### Source document:

# How many cats?



## Cals (Jul 13, 2016)

How many cats came from the factory in a 2006? Mine came without any and I need to replace them for CA smog. I've spent an hour Googling this and can't find anything on it.

Thanks,
Jon


----------



## AlaGreyGoat (Jul 6, 2006)

Here is a pic of an 05-06 full stock exhaust. They came with one cat off each manifold.

Larry


----------



## Cals (Jul 13, 2016)

Two sounds right. This one article has thrown me off, but it discusses the 2004..."Once underneath the GTO, we can see the stock system, which measures 2.25 inches in diameter and has a total of four catalytic converters; clearly not the optimum setup for good exhaust flow"
It's here: 2004 Pontiac GTO Header Installation - GM High-Tech Performance Magazine

Thanks,
Jon


----------



## BearGFR (Aug 25, 2008)

I've only got one cat. His name is Randy  

Bear


----------



## GTO44 (Apr 11, 2016)

2004 had different exhaust then the 05-06. The 05-06 only has 2 cats right after the exhaust manifolds (or headers) as shown by AlaGreyGoat


----------



## Cals (Jul 13, 2016)

GTO44 said:


> 2004 had different exhaust then the 05-06. The 05-06 only has 2 cats right after the exhaust manifolds (or headers) as shown by AlaGreyGoat


Thanks!


----------



## svede1212 (Nov 1, 2005)

They all had two cats right one after each side's manifolds. It's past that they're a little different but just is size pipe, muffler type and location.


----------



## Cals (Jul 13, 2016)

svede1212 said:


> They all had two cats right one after each side's manifolds. It's past that they're a little different but just is size pipe, muffler type and location.


Thanks!


----------

### Given records:
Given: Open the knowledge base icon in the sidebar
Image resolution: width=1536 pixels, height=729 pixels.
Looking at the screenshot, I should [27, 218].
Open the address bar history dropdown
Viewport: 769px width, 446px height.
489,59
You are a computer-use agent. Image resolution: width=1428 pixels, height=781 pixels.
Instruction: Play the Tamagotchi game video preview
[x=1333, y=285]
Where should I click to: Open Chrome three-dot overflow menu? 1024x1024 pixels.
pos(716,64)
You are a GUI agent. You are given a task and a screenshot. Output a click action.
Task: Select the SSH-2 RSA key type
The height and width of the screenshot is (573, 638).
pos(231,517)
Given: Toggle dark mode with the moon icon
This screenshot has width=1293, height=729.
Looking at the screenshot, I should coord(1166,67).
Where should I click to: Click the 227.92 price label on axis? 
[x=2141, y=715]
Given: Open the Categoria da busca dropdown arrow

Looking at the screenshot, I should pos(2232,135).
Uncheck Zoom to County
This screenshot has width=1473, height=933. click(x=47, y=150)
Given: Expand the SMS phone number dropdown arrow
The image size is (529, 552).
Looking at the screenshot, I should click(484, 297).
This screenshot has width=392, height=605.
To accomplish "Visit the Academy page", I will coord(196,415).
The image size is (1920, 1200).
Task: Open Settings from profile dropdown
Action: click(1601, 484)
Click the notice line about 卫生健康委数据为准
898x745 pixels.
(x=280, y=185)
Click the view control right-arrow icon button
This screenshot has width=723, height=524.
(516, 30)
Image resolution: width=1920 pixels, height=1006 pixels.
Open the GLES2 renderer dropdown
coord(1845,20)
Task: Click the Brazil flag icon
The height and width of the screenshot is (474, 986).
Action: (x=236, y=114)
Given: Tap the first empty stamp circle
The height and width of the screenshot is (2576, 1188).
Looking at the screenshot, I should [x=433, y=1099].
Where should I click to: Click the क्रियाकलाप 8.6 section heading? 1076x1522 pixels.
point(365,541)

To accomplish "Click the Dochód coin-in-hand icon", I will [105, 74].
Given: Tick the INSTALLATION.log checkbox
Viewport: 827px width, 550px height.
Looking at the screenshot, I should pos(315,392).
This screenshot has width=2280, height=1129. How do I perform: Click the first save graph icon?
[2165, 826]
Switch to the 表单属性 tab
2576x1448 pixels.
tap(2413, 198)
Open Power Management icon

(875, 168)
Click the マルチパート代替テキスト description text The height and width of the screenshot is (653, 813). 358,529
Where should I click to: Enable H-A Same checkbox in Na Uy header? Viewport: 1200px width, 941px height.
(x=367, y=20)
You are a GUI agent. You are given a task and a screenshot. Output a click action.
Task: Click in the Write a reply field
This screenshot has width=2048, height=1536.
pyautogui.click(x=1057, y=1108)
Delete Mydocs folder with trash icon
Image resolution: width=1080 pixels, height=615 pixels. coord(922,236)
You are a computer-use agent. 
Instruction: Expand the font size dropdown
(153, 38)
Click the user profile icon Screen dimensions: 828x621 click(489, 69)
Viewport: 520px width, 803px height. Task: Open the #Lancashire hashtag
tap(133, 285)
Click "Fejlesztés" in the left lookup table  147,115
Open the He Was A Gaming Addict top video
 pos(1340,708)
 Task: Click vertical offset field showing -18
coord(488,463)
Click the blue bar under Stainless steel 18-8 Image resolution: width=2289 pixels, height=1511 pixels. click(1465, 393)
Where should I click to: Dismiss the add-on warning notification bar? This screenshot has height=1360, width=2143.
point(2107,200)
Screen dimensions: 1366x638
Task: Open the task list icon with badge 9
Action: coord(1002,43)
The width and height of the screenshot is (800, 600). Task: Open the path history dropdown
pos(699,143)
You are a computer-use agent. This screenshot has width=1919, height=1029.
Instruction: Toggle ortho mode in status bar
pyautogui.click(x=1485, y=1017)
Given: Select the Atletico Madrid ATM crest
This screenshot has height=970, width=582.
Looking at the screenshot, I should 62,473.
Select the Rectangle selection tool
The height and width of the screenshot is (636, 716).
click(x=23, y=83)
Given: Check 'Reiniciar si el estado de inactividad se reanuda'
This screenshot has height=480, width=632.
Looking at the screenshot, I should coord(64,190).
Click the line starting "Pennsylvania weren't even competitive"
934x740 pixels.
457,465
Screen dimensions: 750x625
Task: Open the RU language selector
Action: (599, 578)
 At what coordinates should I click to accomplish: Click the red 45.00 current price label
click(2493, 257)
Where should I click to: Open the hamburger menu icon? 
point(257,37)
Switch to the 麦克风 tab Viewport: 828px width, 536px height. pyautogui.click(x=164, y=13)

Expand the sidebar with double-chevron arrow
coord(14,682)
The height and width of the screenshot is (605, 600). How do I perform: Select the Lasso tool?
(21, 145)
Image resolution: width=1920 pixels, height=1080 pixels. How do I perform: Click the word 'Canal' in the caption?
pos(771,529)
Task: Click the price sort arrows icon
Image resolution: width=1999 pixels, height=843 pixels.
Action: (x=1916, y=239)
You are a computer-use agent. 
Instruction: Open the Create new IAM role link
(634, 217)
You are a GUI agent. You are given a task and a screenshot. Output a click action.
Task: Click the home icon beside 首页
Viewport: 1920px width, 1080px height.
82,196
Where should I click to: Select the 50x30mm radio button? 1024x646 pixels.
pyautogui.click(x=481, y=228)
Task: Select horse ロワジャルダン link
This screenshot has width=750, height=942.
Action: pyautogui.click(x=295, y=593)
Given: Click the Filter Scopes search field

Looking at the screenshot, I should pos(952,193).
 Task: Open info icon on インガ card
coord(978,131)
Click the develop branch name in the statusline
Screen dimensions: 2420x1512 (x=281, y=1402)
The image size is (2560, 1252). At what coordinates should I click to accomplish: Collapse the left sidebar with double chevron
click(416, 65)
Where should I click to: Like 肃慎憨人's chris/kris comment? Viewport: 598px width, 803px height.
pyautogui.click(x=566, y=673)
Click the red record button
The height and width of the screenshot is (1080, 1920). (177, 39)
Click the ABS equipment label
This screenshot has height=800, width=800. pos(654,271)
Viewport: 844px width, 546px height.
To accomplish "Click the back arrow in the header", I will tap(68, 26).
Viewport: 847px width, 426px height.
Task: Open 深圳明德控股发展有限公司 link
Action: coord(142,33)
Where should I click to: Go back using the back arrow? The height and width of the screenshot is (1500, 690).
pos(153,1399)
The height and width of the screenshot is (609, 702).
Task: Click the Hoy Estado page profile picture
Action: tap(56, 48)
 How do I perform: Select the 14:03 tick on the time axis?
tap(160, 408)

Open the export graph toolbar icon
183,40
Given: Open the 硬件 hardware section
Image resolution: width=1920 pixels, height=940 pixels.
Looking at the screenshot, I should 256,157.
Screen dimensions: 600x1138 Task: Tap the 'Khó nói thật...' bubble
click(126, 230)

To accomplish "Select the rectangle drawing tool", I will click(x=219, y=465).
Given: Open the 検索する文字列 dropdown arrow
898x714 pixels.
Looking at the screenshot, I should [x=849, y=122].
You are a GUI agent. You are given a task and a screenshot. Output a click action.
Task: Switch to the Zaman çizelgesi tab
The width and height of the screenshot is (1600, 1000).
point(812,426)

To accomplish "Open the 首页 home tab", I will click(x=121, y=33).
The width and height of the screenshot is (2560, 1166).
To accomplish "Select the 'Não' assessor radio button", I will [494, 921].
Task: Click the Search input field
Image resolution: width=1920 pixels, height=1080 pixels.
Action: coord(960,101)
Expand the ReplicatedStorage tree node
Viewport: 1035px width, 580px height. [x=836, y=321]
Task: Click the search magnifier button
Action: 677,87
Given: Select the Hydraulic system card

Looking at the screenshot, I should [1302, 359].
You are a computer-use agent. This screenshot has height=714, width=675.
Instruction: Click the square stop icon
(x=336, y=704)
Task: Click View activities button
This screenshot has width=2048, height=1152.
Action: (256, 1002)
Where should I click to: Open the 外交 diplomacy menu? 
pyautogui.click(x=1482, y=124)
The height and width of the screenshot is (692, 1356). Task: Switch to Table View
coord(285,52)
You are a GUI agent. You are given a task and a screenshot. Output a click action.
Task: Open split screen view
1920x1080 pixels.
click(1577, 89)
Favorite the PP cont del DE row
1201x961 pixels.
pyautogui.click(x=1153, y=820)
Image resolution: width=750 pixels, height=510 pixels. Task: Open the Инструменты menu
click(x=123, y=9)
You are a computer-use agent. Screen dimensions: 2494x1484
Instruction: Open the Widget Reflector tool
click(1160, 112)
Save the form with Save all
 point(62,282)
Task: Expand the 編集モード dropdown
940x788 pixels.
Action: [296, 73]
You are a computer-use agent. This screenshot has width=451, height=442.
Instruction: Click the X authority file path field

### Objectives:
[1] In the forum thread, what diameter does the quoted article give for the stock 2004 exhaust system?
[2] Render as a JSON list of strings, one string per line and blank lines omitted, the part of the listing that opens with the line containing "This screenshot has width=392, height=605." and closes with the line containing "Click the notice line about 卫生健康委数据为准".

### Exercise solutions:
[1] 2.25 inches.

[2]
[
  "This screenshot has width=392, height=605.",
  "To accomplish \"Visit the Academy page\", I will coord(196,415).",
  "The image size is (1920, 1200).",
  "Task: Open Settings from profile dropdown",
  "Action: click(1601, 484)",
  "Click the notice line about 卫生健康委数据为准"
]